[GOAL OF THE EXERCISE]
Line by line, retype the data exactly as it is given.
----- PROVIDED ENTRIES -----
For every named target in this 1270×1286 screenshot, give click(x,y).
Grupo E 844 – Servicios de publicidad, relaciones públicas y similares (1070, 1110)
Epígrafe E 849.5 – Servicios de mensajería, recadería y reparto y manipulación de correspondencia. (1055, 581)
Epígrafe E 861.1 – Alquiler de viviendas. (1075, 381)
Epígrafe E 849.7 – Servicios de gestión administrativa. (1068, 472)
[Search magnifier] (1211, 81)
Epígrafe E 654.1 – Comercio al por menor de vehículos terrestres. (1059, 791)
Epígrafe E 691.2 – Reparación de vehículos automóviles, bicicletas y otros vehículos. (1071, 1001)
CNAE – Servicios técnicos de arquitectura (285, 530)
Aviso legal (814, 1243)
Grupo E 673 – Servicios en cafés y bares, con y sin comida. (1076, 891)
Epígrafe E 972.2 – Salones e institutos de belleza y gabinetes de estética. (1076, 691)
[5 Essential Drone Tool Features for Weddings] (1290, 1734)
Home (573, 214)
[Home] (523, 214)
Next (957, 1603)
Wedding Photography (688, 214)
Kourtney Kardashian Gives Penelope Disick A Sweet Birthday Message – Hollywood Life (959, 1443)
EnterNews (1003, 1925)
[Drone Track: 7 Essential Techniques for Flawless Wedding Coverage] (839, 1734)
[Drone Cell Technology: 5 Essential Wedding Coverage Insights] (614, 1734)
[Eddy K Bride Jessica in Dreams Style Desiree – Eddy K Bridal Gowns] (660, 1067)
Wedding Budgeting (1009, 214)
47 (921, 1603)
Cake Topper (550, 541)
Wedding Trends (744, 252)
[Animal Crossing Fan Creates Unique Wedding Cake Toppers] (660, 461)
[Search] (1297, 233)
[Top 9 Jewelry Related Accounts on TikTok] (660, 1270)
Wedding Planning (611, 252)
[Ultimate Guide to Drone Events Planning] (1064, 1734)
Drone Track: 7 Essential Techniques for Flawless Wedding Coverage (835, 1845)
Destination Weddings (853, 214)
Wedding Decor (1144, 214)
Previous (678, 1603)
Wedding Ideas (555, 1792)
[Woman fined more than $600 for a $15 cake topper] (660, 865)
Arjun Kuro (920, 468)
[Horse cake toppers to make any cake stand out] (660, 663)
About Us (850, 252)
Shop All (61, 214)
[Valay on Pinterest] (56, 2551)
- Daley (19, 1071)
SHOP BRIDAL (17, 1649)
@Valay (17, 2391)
-----
[WRITTEN ANSWER]
For every named target in this 1270×1286 screenshot, give click(x,y).
Grupo E 844 – Servicios de publicidad, relaciones públicas y similares (1070, 1110)
Epígrafe E 849.5 – Servicios de mensajería, recadería y reparto y manipulación de correspondencia. (1055, 581)
Epígrafe E 861.1 – Alquiler de viviendas. (1075, 381)
Epígrafe E 849.7 – Servicios de gestión administrativa. (1068, 472)
[Search magnifier] (1211, 81)
Epígrafe E 654.1 – Comercio al por menor de vehículos terrestres. (1059, 791)
Epígrafe E 691.2 – Reparación de vehículos automóviles, bicicletas y otros vehículos. (1071, 1001)
CNAE – Servicios técnicos de arquitectura (285, 530)
Aviso legal (814, 1243)
Grupo E 673 – Servicios en cafés y bares, con y sin comida. (1076, 891)
Epígrafe E 972.2 – Salones e institutos de belleza y gabinetes de estética. (1076, 691)
[5 Essential Drone Tool Features for Weddings] (1290, 1734)
Home (573, 214)
[Home] (523, 214)
Next (957, 1603)
Wedding Photography (688, 214)
Kourtney Kardashian Gives Penelope Disick A Sweet Birthday Message – Hollywood Life (959, 1443)
EnterNews (1003, 1925)
[Drone Track: 7 Essential Techniques for Flawless Wedding Coverage] (839, 1734)
[Drone Cell Technology: 5 Essential Wedding Coverage Insights] (614, 1734)
[Eddy K Bride Jessica in Dreams Style Desiree – Eddy K Bridal Gowns] (660, 1067)
Wedding Budgeting (1009, 214)
47 (921, 1603)
Cake Topper (550, 541)
Wedding Trends (744, 252)
[Animal Crossing Fan Creates Unique Wedding Cake Toppers] (660, 461)
[Search] (1297, 233)
[Top 9 Jewelry Related Accounts on TikTok] (660, 1270)
Wedding Planning (611, 252)
[Ultimate Guide to Drone Events Planning] (1064, 1734)
Drone Track: 7 Essential Techniques for Flawless Wedding Coverage (835, 1845)
Destination Weddings (853, 214)
Wedding Decor (1144, 214)
Previous (678, 1603)
Wedding Ideas (555, 1792)
[Woman fined more than $600 for a $15 cake topper] (660, 865)
Arjun Kuro (920, 468)
[Horse cake toppers to make any cake stand out] (660, 663)
About Us (850, 252)
Shop All (61, 214)
[Valay on Pinterest] (56, 2551)
- Daley (19, 1071)
SHOP BRIDAL (17, 1649)
@Valay (17, 2391)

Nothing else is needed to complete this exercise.